The panoramic view of San Francisco’s waterfront visible from Cisco’s new offices in some ways sets the theme for O+A’s design. From almost any angle the visual impact is of light, spaciousness, bright color, long sightlines. Meraki, which was recently acquired by Cisco Systems, makes wireless routers—and takes pride in the elegance of their design. O+A sought to build the space the way Meraki builds its products—with an emphasis on simplicity and seamless ease of use. But it was also mindful of the importance to the company’s identity of the Cisco-Meraki merger. Located in the rapidly changing Mission Bay neighborhood, Cisco’s 110,000 square foot suite of offices now becomes the company’s principal San Francisco location.
At the outset O+A surveyed Meraki’s employees to find out what they liked about their old, much smaller headquarters.
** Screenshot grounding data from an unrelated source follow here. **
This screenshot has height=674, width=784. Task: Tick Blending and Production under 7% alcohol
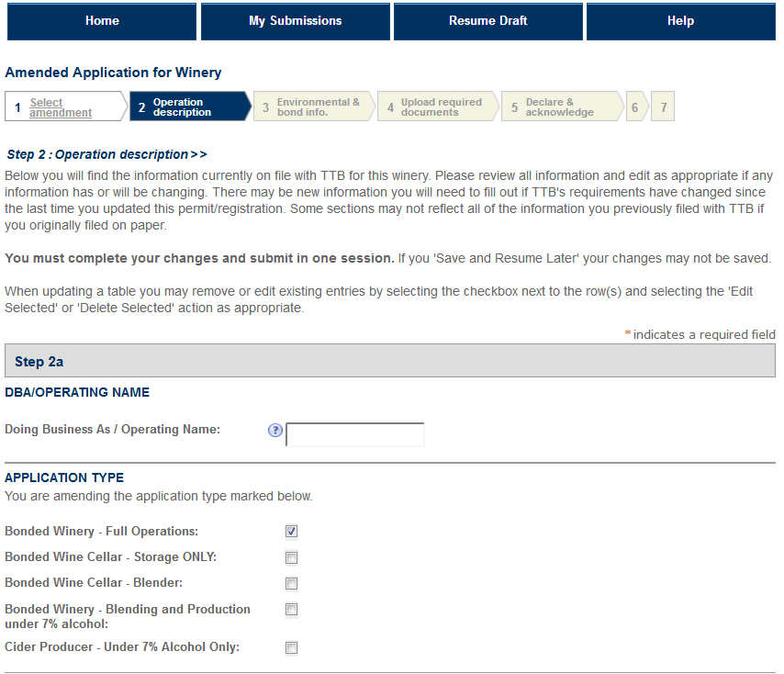coord(291,610)
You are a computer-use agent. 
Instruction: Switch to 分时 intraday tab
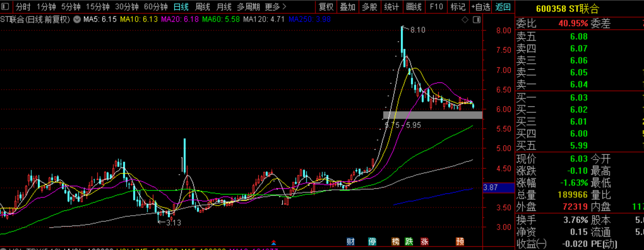click(x=23, y=7)
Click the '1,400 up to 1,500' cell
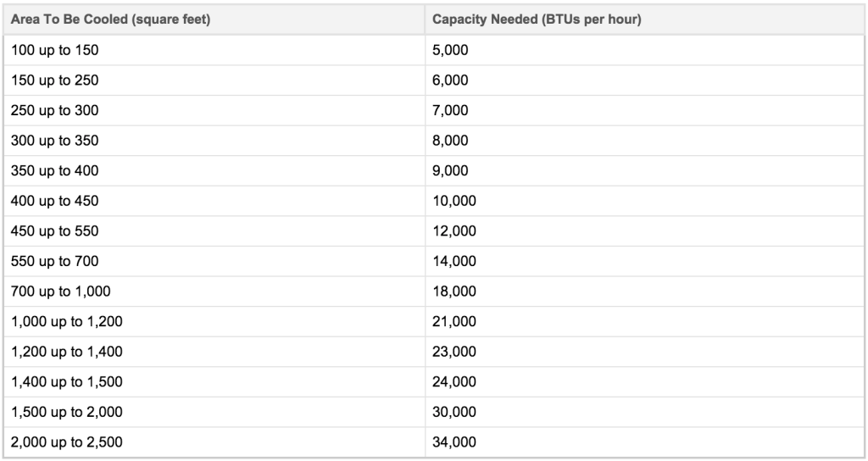 pos(67,381)
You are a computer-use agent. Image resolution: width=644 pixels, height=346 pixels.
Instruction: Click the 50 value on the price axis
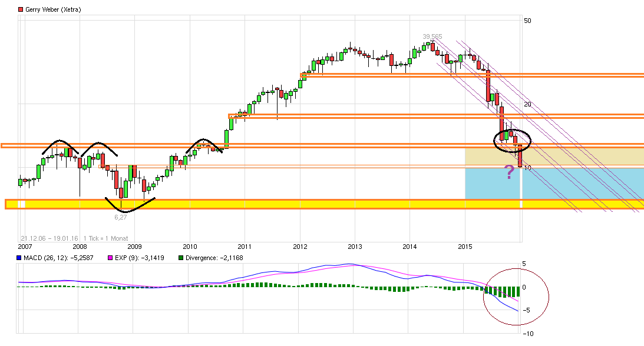[x=528, y=19]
A consensus emerged for natural light, plenty of collaboration space and preservation of the company’s tightly-knit culture. The size of the new space and the prominence of its floor-to-ceiling windows made collaboration and natural light relatively easy bills to fill. O+A’s design offers a variety of meeting spaces formal and informal, indoor and outdoor, many of them bathed in the crystalline light of San Francisco Bay. The scale and the light support both a rich palette of colors and design elements tailored to the broad canvas: a wide staircase with integrated stadium seating at its base, a meeting room showered from above with hanging tillandsia plants, an outdoor deck with views of the baseball park and Bay Bridge.
Maintaining Meraki’s cozy ambience in the hangar-sized complex proved more challenging. O+A’s solution was to create a medley of small gathering spaces within the large footprint. Sunken seating brings intimacy to horizontal common areas while preserving broad sightlines. Yurts, cabanas and phone rooms offer varying levels of enclosure. And throughout the office informal lounge spaces allow passing colleagues to sit down and talk.
Despite the richness of the finishes and the wide array of typologies deployed, this is not a project that feels overly “designed.” One of O+A’s goals was to give Cisco a canvas on which to paint their own pictures. In lieu of pervasive branding graphics, O+A provided ubiquitous chalkboards, whiteboards and corkboards so that Cisco’s employees could sketch, write and pin-up graphics meaningful to them. As might be expected of the company’s strongly do-it-yourself culture, mobility and adaptability were big factors in the selection of furniture and workstations. These are people who like to move things around.